Building a CNN Model with 95% accuracy

Aromal Jose Last Updated : 18 Jan, 2021

5 min read

This article was published as a part of the Data Science Blogathon.

Introduction

If you are determined to make a CNN model that gives you an accuracy of more than 95 %, then this is perhaps the right blog for you. Let’s get right into it.

We’ll tackle this problem in 3 parts

Transfer Learning
Data Augmentation
Handling Overfitting and Underfitting problem

Transfer Learning

Transfer learning is the improvement of learning in a new task through the transfer of knowledge from a related task that has already been learned.

In simpler words, the Idea of Transfer Learning is that, instead of training a new model from scratch, we use a model that has been pre-trained on image classification tasks.

Why use Transfer Learning?

Transfer learning is an optimization, a shortcut to saving time or getting better performance.

In general, it is not obvious that there will be a benefit to using transfer learning in the domain until after the model has been developed and evaluated. But in most cases, transfer learning would give you better results than a model trained from scratch

The major benefits of transfer learning are :

Higher start: The
initial skill (before refining the model) on the source model is higher
than it otherwise would be.
Higher slope: The
rate of improvement of skill during the training of the source model is
steeper than it otherwise would be.
Higher asymptote: The converged skill of the trained model is better than it otherwise would be.

This graph summarized all the 3 points, you can see the training starts from a higher point when transfer learning is applied to the model reaches higher accuracy levels faster.

Transfer Learning in Tensorflow

In this tutorial, we’ll be discussing how to use transfer learning in Tensorflow models using the Tensorflow Hub. Tensorflow hub is a place of collection of a wide variety of pre-trained models like ResNet, MobileNet, VGG-16, etc. They also have different models for image classification, speech recognition, etc. In the transfer learning models available in tf hub the final output layer will be removed so that we can insert our output layer with our customized number of classes.

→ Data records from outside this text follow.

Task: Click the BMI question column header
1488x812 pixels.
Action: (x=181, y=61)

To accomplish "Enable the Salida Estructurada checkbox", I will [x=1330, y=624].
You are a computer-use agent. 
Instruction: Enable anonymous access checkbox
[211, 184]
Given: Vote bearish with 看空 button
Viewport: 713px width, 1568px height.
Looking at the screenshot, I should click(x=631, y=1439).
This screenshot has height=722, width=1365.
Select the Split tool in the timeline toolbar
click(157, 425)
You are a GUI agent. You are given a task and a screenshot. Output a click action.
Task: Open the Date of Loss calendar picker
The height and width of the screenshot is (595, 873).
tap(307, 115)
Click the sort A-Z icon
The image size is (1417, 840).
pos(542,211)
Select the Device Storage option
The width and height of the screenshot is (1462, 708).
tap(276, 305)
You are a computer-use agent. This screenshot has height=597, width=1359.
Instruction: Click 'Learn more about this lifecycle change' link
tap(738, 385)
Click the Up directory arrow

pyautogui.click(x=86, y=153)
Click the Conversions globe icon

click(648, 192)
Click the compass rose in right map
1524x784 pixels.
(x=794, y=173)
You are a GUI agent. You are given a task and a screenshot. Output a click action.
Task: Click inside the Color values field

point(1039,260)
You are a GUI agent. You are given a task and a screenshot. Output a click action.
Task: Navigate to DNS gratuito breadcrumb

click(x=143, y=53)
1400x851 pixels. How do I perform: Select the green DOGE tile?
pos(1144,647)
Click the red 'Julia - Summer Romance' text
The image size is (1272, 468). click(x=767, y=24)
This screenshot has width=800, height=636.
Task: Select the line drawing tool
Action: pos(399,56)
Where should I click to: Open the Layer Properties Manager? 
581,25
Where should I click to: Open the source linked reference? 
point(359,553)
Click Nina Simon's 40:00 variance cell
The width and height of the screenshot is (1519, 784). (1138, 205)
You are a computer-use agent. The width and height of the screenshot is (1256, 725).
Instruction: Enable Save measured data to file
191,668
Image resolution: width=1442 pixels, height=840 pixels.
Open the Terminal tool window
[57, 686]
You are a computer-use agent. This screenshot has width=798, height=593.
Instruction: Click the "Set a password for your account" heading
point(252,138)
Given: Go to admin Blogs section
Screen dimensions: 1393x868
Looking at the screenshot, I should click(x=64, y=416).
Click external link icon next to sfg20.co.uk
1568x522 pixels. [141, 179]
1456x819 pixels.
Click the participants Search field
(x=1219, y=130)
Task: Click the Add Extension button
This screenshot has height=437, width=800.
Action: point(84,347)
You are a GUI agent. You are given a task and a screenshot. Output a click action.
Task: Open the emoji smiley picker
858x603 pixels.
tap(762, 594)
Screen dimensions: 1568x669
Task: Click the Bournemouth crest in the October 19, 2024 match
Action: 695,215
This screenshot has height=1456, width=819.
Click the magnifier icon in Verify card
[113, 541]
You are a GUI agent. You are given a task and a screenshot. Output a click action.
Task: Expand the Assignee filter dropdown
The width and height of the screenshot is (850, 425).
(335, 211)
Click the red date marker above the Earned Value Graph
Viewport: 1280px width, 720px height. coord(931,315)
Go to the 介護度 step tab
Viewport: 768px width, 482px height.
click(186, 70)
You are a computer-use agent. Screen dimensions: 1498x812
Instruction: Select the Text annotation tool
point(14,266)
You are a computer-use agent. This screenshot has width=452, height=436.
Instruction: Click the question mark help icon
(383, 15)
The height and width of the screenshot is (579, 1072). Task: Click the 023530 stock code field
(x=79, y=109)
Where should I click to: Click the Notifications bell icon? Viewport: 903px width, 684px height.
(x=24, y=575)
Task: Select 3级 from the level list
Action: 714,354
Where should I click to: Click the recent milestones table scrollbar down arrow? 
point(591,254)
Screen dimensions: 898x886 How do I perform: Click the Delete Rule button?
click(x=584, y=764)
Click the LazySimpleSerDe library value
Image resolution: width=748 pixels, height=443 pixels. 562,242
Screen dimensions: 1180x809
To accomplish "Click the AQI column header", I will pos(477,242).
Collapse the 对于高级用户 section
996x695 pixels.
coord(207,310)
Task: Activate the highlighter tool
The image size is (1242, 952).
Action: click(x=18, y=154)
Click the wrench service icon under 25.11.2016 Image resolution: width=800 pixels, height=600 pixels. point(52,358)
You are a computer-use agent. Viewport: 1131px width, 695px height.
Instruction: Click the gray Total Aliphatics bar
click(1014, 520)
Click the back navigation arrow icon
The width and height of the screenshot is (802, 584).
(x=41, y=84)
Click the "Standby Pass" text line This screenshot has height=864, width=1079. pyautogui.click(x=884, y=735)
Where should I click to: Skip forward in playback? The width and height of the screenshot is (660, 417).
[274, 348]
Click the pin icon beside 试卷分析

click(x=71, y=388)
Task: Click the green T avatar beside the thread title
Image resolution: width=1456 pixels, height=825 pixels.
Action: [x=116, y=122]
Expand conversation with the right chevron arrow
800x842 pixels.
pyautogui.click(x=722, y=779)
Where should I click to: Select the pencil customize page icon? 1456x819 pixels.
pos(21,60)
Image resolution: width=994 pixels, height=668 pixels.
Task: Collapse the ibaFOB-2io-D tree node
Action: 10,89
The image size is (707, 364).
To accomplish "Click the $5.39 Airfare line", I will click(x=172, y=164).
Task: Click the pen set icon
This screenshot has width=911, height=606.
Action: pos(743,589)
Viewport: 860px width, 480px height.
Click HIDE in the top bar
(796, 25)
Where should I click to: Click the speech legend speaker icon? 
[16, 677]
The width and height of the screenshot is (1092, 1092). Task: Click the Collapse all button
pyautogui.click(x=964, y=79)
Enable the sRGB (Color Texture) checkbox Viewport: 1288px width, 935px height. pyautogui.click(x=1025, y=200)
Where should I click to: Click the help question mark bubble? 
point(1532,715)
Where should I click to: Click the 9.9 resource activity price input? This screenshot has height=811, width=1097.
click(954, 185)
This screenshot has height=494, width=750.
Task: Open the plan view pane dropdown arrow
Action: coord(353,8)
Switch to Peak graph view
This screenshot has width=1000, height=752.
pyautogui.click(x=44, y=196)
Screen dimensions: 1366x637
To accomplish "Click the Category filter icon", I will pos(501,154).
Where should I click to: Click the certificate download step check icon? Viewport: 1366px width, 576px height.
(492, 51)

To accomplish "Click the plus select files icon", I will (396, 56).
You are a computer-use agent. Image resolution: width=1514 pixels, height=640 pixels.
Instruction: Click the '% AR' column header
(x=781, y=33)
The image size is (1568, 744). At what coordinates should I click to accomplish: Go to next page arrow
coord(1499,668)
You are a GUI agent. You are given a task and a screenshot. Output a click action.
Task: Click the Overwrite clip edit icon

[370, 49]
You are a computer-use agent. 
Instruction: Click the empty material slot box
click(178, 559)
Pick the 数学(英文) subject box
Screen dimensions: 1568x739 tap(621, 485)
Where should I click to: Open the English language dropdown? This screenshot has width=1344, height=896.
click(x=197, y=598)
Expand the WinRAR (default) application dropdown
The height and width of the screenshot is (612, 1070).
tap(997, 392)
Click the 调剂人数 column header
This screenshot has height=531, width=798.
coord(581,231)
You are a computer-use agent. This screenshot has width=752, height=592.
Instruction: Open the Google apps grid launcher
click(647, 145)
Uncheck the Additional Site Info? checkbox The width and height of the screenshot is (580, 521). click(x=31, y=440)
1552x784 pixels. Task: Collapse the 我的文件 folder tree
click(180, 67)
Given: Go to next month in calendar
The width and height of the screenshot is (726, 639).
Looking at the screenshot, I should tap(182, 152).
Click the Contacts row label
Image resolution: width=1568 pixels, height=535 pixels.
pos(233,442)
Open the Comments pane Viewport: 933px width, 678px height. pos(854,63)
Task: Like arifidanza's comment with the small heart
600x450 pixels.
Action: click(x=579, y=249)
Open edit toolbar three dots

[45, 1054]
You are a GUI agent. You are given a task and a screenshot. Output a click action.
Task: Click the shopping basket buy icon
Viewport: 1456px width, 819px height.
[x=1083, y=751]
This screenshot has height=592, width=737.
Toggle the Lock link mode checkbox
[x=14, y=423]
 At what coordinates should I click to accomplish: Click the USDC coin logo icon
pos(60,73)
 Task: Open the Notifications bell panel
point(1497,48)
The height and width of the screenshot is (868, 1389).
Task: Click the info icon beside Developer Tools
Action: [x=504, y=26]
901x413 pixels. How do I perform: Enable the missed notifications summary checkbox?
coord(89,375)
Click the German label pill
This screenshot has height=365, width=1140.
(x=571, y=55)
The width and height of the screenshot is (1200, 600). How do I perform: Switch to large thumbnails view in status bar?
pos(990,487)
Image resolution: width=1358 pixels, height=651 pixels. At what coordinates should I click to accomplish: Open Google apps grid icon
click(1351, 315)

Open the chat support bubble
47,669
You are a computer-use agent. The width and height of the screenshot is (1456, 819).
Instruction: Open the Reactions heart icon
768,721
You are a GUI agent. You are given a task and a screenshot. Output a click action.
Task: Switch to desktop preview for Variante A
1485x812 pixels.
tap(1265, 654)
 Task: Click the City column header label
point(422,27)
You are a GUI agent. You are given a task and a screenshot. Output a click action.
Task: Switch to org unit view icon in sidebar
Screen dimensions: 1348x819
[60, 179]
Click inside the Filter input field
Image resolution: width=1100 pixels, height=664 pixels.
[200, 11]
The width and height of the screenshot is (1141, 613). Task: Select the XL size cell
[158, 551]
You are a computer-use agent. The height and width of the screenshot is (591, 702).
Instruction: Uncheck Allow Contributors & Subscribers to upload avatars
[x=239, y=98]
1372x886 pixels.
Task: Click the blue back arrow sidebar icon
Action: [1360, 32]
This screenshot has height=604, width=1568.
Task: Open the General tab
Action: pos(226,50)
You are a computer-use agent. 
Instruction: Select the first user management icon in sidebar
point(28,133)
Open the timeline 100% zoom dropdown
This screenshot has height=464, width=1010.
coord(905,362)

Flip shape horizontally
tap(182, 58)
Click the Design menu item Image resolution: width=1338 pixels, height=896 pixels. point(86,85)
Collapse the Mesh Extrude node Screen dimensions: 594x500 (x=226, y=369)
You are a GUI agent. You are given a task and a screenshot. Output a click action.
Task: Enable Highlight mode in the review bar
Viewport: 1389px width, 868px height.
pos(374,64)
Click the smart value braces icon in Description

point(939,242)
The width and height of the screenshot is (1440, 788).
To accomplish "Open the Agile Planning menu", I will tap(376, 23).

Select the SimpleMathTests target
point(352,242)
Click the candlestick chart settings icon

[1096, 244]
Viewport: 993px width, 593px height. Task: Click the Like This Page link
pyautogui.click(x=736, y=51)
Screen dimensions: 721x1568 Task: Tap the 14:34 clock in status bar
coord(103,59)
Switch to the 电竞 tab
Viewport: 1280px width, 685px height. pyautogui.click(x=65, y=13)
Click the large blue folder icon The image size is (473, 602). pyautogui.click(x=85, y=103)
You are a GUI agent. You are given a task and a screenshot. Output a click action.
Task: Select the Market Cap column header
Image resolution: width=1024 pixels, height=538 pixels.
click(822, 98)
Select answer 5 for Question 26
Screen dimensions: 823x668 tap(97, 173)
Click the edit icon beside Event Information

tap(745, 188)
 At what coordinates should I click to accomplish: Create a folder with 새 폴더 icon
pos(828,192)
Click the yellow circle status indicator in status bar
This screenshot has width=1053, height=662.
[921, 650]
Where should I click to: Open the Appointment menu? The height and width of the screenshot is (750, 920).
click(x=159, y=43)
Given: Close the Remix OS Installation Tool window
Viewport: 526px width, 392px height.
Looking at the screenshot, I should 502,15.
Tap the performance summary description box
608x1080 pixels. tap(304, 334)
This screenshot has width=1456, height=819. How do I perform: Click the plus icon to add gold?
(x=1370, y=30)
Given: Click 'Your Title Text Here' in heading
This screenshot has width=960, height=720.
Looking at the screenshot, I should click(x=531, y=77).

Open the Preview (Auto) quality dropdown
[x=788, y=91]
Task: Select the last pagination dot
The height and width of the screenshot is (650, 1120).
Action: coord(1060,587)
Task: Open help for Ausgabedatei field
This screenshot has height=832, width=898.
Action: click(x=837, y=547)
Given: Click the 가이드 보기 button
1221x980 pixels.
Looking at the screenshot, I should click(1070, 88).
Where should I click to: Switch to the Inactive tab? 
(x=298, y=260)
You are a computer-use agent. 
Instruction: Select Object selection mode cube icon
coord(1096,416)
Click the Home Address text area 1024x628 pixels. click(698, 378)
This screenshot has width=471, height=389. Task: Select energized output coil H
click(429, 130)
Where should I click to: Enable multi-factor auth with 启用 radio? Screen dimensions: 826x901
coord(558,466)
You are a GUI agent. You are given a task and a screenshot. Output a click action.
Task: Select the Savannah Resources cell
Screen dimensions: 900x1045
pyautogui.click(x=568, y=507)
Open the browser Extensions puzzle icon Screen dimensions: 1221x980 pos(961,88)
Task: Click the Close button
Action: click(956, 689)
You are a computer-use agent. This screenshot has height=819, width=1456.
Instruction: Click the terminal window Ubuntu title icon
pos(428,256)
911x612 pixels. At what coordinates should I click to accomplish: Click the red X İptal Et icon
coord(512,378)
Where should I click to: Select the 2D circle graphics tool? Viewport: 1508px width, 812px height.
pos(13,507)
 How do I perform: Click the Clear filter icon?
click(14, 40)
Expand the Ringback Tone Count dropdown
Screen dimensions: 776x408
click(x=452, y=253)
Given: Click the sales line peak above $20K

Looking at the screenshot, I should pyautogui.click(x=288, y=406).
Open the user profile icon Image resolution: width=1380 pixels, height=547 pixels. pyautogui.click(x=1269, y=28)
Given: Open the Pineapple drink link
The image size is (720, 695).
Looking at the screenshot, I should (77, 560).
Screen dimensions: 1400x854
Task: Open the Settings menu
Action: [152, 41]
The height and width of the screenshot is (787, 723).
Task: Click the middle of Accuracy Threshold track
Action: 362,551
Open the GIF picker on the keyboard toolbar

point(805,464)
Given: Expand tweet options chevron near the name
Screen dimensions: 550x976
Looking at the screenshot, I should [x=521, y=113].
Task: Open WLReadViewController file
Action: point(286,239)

URL = "https://tfhub.dev/google/tf2-preview/mobilenet_v2/feature_vector/2"
feature_extractor = hub.KerasLayer(URL,
                                   input_shape=(IMG_SHAPE, IMG_SHAPE,3))

Here we have used the MobileNet Model, you can find different models on the TensorFlow Hub website. Each model has a specific input image size which will be mentioned on the website.

Here in our MobileNet model, the image size mentioned is 224×224, so when you use the transfer model make sure that you resize all your images to that specific size.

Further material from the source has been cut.